Monday, April 19, 2010

Rescue Me Season 2



There are two ways a second season can go. The show runners either solidfy and refine what made the show work so well in the first place and produce one of the show’s best seasons (Breaking Bad, Buffy, The Wire) or they realize that they never thought they’d get past the pilot stage, much less through an entire season and create one of the shows worst (Lost, 24). Unfortunately the second season of Rescue Me is in the latter camp.

After a strong first episode which finds Tommy Gavin hitting bottom with astonishing enthusiasm, the show loses its footing, getting mired in the two biggest traps that a second season can fall into; subplots that go absolutely no where, and characters acting stupid. In the former category we have some honeys, including one in which Tommy Gavin finds out that he has a long lost brother (no really) who is a pedophile priest (yes really) and falls briefly in love with the woman who might be his sister (…). True to form, like all the best kind of stupid plots once its resolved, in its inimitable over wrought fashion, its never mentioned again. The other dumb supblot involving, the big hearted Lou falling for a prostitute, is handled so poorly that if you don’t see the end coming you’ve probably never seen a TV show before. Or for that matter read a book, watched a movie, or been outside. And lets not even get into Shelia's affair with an abusive lesbian. This is the kind of frantic flaying for plots that a show does in one of its last seasons not one of its first.

But pedophile priests and good common sense aren’t the only things getting Poochied this season. Laura Miles, the one female firefighter may not turn to the camera and claim “My home planet needs me.” But she stops just short. It’d be easy to say that the writers didn’t know what to do with “the woman” anymore then the crew did, but  ironically she was one of the few characters that they where still writing well. I can only assume that this was some kind of contract dispute (the fact that the actress jumped onto Numbers around the same time doesn’t seem like a coincidence) but come on if that’s the case have her die in a fire, or something get some oomph out of it. To make matters worse, she gets replaced in the female sector in the show (if not on the actual squad) with Tatum O’Neil, an actress I actually like, but whose just God awful here as Tommy's bitchy siser.

The entire season is more of the same but less, for example Tommy’s visitations with the dead have been replaced from visits from Jesus and Mary Magdalane.

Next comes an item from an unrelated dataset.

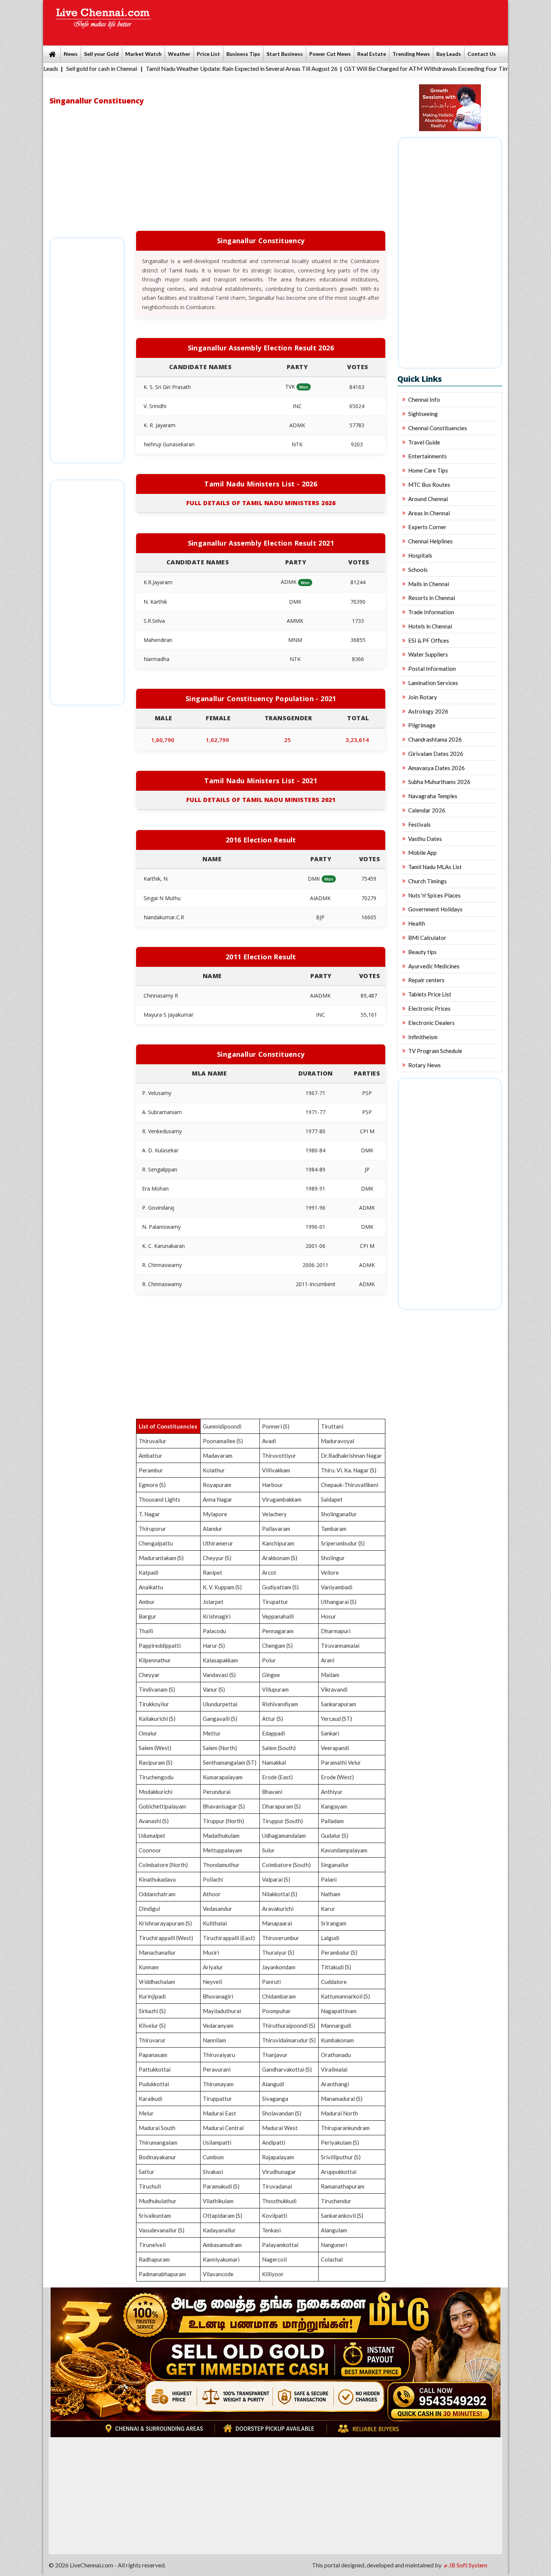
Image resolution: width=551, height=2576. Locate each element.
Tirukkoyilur (154, 1704)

The problem is, that we and the writers have no idea what to make of these visions. While the ghosts from season 1 where an effective and clear, if crude, metaphor there’s no similar correlation here. Are they Tommy’s Catholic guilt? His better nature? Or actually divine intervention? I don’t know, and I have a sneaking suspicion Dennis Leary doesn’t either.

That’s the real problem with Rescue Me's second season, its just so damn inconsistent with its characters. Everyone does stuff that you can’t believe, and I mean that in a very fundemental way. Would Shelia really go from the standard loud working class ITie type, to one boiled bunny away from Fatal Attraction? Would Tommy’s wife really fall into his arms after the romantic gesture of kidnapping his kids? Would Probie really lose about fifty IQ points inbetween the two seasons? Would Tommy’s Brother really screw Tommy’s wife with his nephew not even cold? The answer is of course- No. Of course they wouldn’t. That’s just stupid. Why are you having these characters say and do stupid things?

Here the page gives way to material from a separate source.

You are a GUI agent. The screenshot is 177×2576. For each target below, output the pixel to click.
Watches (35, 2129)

The show does find some unlikely good points, once again in Jerry, who at first appeared to be the show’s most one dimensional character, and has slowly turned into its most complex. The depiction of him dealing with his wife’s illness is a touching and real look at the disease, and the subplot involving him coming to terms with his gay son is also handled with sensitivity. This is again tough material to do right, but Rescue Me pulls it off. He doesn’t “accept” his son or breakdown, or whatever his time of character is supposed to do. He just does the math and discovers that he loves his son more then he hates him for being Gay.

The show is finally able to pull things together in its last two episodes. Where the death of his son is handled so well, that you can almost ignore that they more or less did the exact same thing last season with Tommy’s daughter. It briefly snaps the whole of the show into focus.

Yes a dead child is enough to give me hope (that came out wrong) and try again for the next season. But if things don’t improve, look for Rescue Me to be the biggest disappointment, in a show’s potential versus its realization since Heroes.